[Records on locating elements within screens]
· · · · · · ·

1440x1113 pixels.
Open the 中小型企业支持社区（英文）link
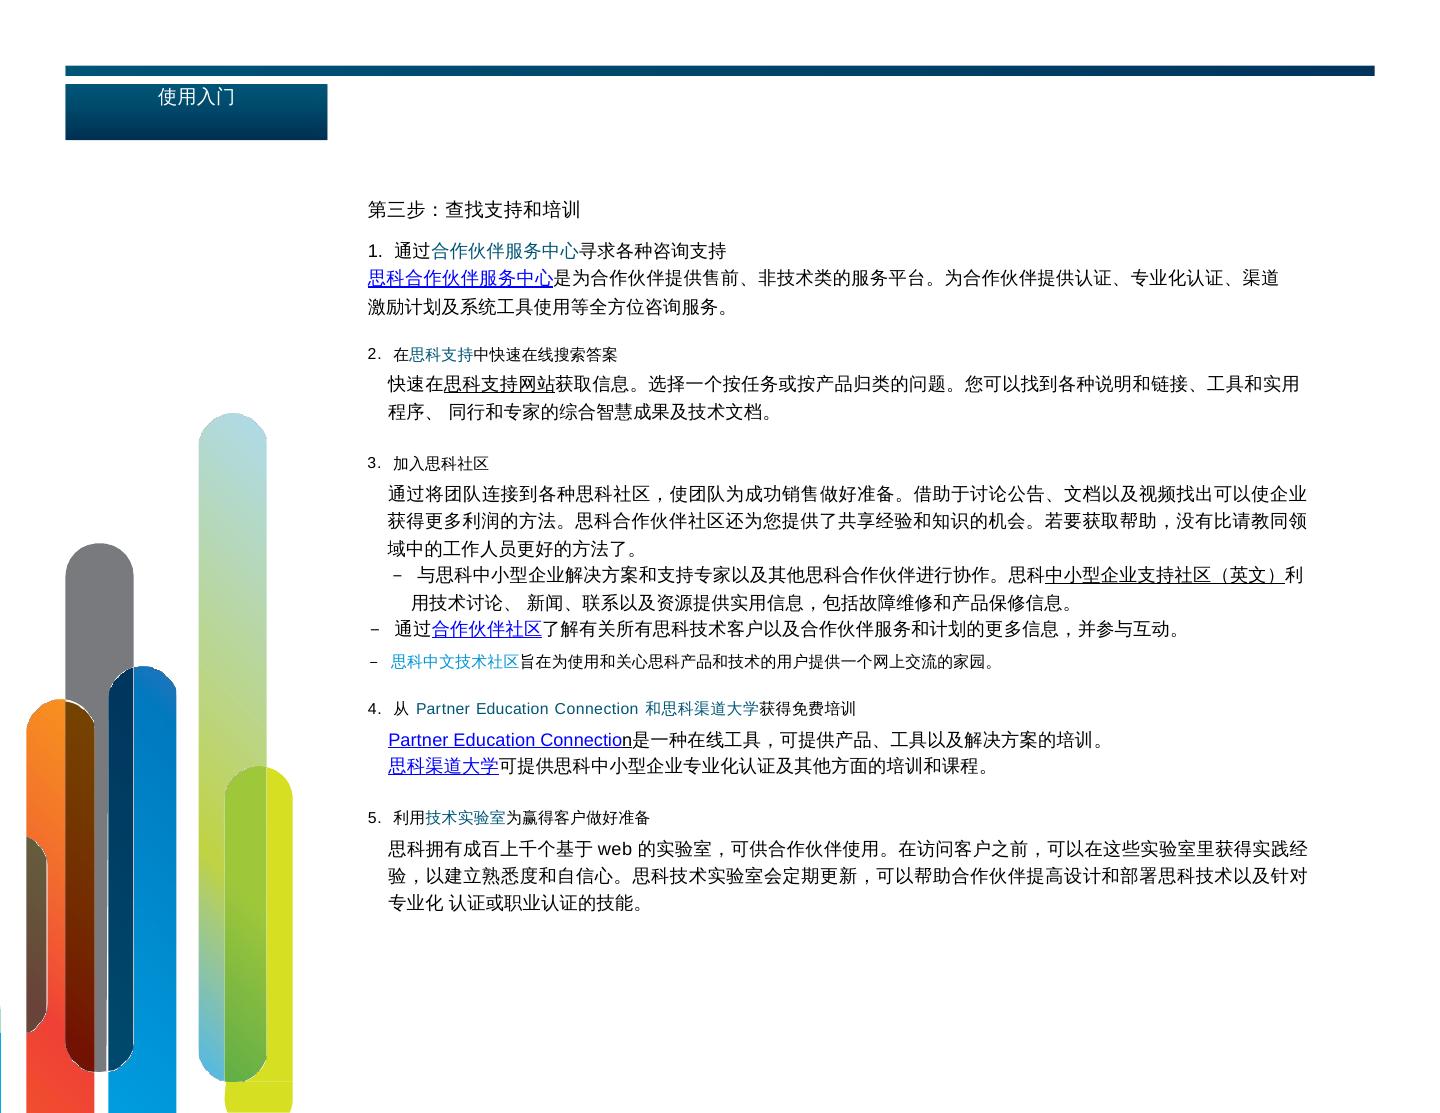1164,575
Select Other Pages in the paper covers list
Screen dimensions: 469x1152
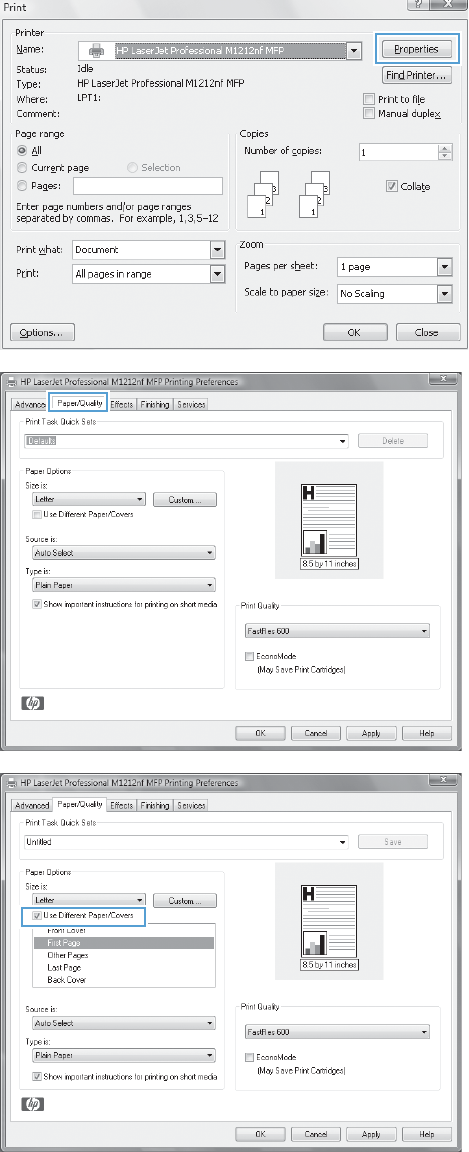(68, 955)
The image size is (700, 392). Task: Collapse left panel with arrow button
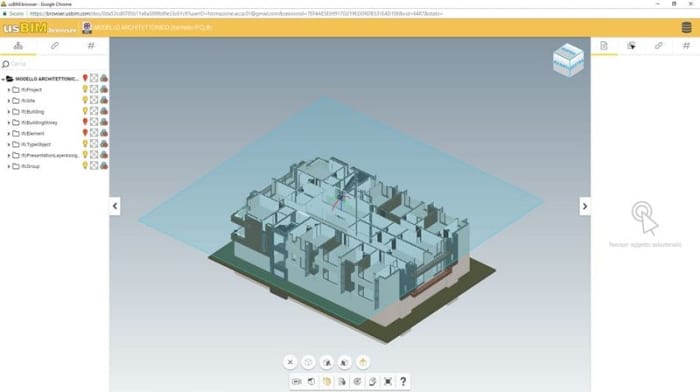pos(115,206)
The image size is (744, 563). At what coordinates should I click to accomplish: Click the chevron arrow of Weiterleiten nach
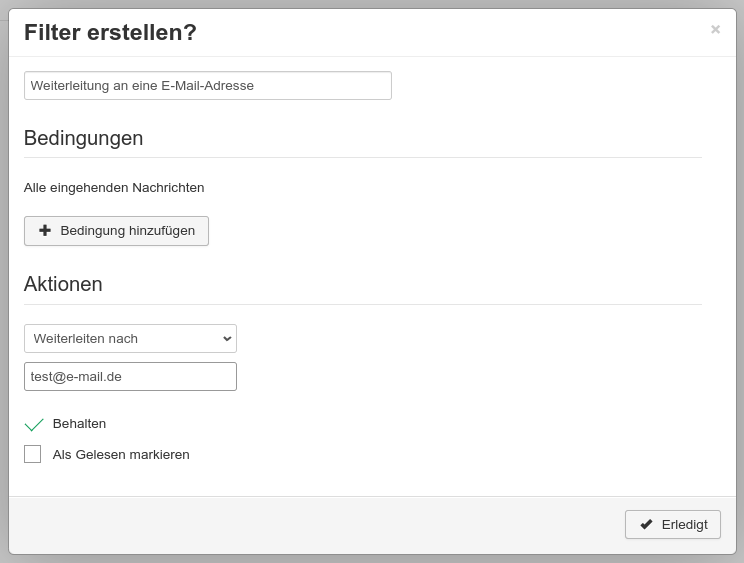tap(227, 339)
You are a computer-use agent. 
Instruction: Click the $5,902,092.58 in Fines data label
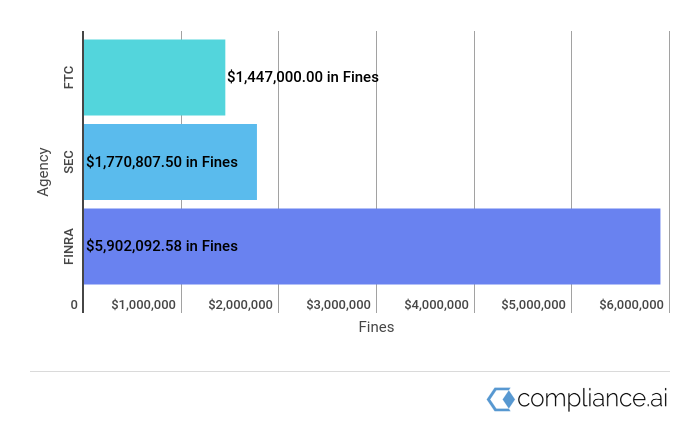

· · · · · · ·

Filter the rows above, copying in full every line that contains the string "Click".

▸ **ANSWER TO THE PROBLEM**
The image size is (744, 563). At what coordinates should I click to accomplish: Click the chevron arrow of Weiterleiten nach
Instruction: Click the $5,902,092.58 in Fines data label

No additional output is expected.